*Texto del ejercicio*.
--------------------------------------------------
Hace unas semanas me llegó el programa de un gran evento con cierta trayectoria histórica. Podría haber sido el de este año o, quitando dos o tres nombres, podría haber sido el programa de hace 5, 10 o 15 ediciones. La misma gente, literalmente, hablando de lo mismo, en los mismos formatos, para la misma gente. Pondrán un video, montarán un plato, se harán la foto con el Consejero de Turismo o de Industria y a otra cosa. Si esto no es un fracaso, sinceramente, no sé lo que es.
Y no generalizo. Sé que hay excepciones, eventos que se esfuerzan por actualizarse, por renovar la forma y el fondo, por incorporar nuevos nombres y nuevas formas de exponer los contenidos. Pero son los menos. Giremos la cámara. Dejemos de mirar al escenario y centrémonos en el público. ¿Cuántos de los periodistas, comunicadores y cocineros allí sentados siguen siendo (seguimos siendo) los mismos que en 2008? Y, sobre todo ¿dónde están los que han ido llegando después? ¿Por qué buena parte de la gente que escribe y que se ha ido incorporando en esta última década no está nunca? ¿No son invitados o es que no les interesa?
--------------------------------------------------
*Material registrado*.

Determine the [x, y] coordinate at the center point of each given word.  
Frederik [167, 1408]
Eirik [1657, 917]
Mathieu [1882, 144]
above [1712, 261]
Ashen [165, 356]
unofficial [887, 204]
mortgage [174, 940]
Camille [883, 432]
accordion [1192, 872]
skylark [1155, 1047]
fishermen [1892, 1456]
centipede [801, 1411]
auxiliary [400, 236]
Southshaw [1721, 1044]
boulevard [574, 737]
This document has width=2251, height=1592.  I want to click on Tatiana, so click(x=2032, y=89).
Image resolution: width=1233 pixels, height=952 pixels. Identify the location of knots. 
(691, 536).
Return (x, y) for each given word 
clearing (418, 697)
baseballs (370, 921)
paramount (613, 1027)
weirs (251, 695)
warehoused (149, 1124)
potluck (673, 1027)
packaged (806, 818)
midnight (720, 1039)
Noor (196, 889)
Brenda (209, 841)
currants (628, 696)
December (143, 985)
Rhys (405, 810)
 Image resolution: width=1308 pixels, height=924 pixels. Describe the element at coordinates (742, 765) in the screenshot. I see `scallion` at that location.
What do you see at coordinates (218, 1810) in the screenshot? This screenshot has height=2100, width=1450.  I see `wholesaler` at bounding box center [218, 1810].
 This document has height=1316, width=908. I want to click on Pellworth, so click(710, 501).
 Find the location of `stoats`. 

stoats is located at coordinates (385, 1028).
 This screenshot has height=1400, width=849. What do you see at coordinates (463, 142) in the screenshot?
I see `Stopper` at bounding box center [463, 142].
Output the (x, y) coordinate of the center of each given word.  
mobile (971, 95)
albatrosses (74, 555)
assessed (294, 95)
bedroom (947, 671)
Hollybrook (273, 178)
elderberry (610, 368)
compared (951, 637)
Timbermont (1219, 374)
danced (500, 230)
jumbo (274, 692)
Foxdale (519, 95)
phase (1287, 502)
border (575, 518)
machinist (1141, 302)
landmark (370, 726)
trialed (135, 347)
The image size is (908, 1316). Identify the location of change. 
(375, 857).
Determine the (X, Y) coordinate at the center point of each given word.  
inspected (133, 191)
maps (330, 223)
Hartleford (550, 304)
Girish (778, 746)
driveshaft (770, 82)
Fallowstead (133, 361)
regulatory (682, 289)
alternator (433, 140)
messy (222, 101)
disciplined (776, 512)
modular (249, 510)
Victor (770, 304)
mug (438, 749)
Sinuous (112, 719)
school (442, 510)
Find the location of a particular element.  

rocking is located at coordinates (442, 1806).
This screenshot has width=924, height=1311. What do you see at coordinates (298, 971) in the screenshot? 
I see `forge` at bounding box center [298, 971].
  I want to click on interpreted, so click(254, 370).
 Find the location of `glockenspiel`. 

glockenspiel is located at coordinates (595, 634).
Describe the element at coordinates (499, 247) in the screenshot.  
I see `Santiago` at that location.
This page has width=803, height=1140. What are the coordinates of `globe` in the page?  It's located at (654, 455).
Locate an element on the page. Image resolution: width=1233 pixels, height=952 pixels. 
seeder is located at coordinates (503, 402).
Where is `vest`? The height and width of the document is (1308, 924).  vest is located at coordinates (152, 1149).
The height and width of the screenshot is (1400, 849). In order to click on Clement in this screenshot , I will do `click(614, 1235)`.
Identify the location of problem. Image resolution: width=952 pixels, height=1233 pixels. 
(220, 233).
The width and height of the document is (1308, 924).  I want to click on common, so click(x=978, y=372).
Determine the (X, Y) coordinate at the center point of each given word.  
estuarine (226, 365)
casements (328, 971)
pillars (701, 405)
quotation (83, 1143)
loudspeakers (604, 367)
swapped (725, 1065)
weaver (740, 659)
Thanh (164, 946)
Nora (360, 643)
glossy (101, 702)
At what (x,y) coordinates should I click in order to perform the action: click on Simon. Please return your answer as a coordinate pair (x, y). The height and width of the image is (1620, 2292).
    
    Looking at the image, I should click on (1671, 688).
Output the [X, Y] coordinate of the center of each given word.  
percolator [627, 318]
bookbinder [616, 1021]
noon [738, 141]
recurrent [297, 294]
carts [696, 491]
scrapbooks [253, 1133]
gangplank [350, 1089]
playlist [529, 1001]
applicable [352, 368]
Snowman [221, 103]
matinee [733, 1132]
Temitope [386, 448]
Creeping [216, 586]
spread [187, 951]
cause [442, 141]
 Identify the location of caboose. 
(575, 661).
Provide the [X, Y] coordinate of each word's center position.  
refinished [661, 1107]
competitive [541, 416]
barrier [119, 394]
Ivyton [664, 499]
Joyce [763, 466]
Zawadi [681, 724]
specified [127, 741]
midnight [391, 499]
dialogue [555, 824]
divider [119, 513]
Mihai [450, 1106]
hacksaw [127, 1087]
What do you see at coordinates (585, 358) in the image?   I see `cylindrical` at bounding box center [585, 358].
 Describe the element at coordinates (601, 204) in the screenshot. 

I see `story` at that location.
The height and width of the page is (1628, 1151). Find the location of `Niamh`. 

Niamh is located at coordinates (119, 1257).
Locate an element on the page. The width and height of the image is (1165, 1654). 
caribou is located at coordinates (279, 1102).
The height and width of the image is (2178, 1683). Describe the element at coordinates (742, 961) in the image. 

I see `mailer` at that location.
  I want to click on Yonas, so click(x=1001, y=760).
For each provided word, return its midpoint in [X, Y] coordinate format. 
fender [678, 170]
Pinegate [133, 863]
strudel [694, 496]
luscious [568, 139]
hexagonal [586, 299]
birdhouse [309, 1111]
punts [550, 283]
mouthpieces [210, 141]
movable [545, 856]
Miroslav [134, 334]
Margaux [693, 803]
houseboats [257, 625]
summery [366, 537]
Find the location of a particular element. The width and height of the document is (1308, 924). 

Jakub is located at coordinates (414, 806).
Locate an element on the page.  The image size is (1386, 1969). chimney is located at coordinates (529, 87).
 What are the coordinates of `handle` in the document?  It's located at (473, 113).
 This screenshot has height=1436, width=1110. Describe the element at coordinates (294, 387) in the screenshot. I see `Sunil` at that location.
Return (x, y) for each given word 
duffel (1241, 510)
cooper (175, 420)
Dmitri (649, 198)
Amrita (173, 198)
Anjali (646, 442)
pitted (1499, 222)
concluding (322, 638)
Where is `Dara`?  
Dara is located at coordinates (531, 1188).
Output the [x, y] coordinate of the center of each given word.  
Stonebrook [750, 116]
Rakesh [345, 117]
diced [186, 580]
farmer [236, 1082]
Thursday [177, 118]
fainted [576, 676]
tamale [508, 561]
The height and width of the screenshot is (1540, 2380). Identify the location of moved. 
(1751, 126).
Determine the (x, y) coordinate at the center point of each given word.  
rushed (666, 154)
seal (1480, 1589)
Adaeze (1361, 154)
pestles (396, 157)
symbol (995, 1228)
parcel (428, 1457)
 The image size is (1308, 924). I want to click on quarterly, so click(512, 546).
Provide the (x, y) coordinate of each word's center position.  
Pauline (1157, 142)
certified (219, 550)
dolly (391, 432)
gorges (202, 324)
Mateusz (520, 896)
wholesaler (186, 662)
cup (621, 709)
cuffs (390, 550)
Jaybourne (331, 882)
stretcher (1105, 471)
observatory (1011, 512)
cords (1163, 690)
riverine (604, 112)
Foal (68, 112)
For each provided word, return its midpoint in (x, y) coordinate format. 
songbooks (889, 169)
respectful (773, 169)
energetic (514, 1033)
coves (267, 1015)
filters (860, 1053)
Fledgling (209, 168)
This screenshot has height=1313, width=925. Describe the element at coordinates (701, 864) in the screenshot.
--------------------------------------------------
*Tareas a realizar*.
[A] Indica si cada afirmación concuerda con el texto sobre el programa del evento y cita las palabras que lo deciden: (i) el texto sostiene que todos los eventos repiten siempre lo mismo; (ii) el programa recibido podría haber sido el de varias ediciones anteriores; (iii) el texto propone fijarse en el público en lugar del escenario.
[B] Prosigue el texto sobre el programa del evento a partir de su última oración.
El material no hace falta para resolver nada.

*Respuestas*.
[A]
(i) No: «Y no generalizo. Sé que hay excepciones».
(ii) Sí: «podría haber sido el programa de hace 5, 10 o 15 ediciones».
(iii) Sí: «Dejemos de mirar al escenario y centrémonos en el público.»

[B]
Me importa poco si esa gente, responsable de mucho de lo más interesante que se está escribiendo, contando en radio y televisión o en redes sociales, no está porque no quiere o si no está porque no quieren que esté. No van porque quien organiza cree que no es interesante que vayan. O tal vez no van porque les aburre profundamente lo que allí ocurre. Las dos cosas son síntoma de lo mismo: de una fractura que no anuncia nada bueno; de que a una parte del sector no le interesa nada lo que propone la otra.
Si construimos la gastronomía y la comunicación gastronómica desde la ruptura, la estamos condenando, estamos dividiendo su potencial, sus fuerzas y sus audiencias. Si no conseguimos captar a nuevos públicos y nuevos comunicadores, la estamos asfixiando. Si no somos capaces de romper los prejuicios y las ideas preconcebidas tendremos un sector cada vez más envejecido, más anquilosado y más anclado en el pasado. Es decir: cada vez con menos futuro.
No podemos apostarlo todo a un sector gastronómico destinado a una minoría. Como tampoco deberíamos construir una gastronomía basada en ignorar a una parte de sí misma y en el recelo a esos recién llegados que vienen a pisarnos lo fregado. No podemos poner todas nuestras esperanzas en formatos incapaces de renovarse porque no podemos vivir, en definitiva, de espaldas al futuro.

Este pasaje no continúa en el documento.